Actions to take
A – In the text about the key-value pattern in data stores, which column does the application code branch on?
B – Carry on the text about the key-value pattern in data stores from the point where it stops.

A type system in runtime’s clothing

Any sufficiently complicated C or Fortran program contains an ad hoc, informally-specified, bug-ridden, slow implementation of half of Common Lisp. — Greenspun

I am reminded of this quote when I see a common pattern in data stores, especially RDBMS. It’s a key-value pattern, along the lines of: Columns: IDType | ID | Value

…combined with application code which branches on the IDType column. The Value (and heck, the identifier) are interpreted differently based on the type.

This is a fine pattern depending on one’s goals. But it’s important to understand the choice one is making here: we’ve created a dynamic type system. Those if’s and switch’s are type resolution, happening at runtime.

With a RDBMS, a table typically maps to a single type, say “Person”. One can completely express the shape of that entity in code, requiring no conditionals at runtime. Values flow into known slots.

Using the pattern at top, by contrast, one might create a “Documents” table. IDType might be “PDF” or “Section” or whatever; the Value may be a complex payload or a reference to another entity.

Information provided
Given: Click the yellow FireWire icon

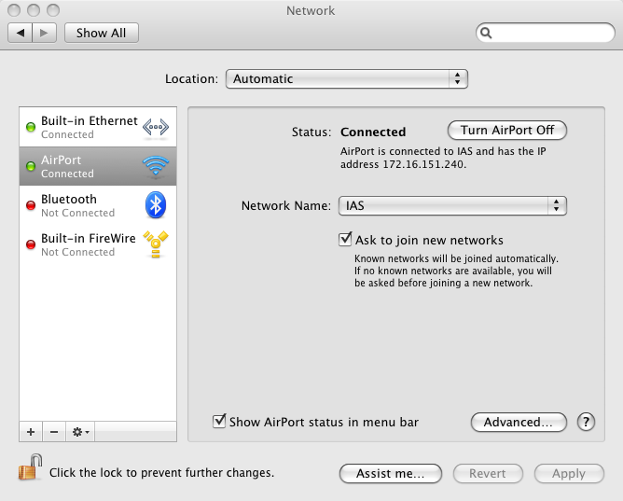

Expected responses
A – The IDType column.

B –
And it can work great. As a key-value store, the store is “dumb”: meaning happens in code. This can give you great performance and a lot of presentation choices at runtime.

But one gives up a large class of static (compile-time) type guarantees; one inevitably will do “type” checks at runtime, to combat newly-possible illegal states.

Too often, such code looks like an ad hoc, informally-specified, slow type system.

The upshot is, it’s a trade-off between safety and flexibility, exactly as with static and dynamic type systems. If one chooses the latter, plan on accounting for legal and illegal states in application code — and be clear about guarantees the system will and won’t offer.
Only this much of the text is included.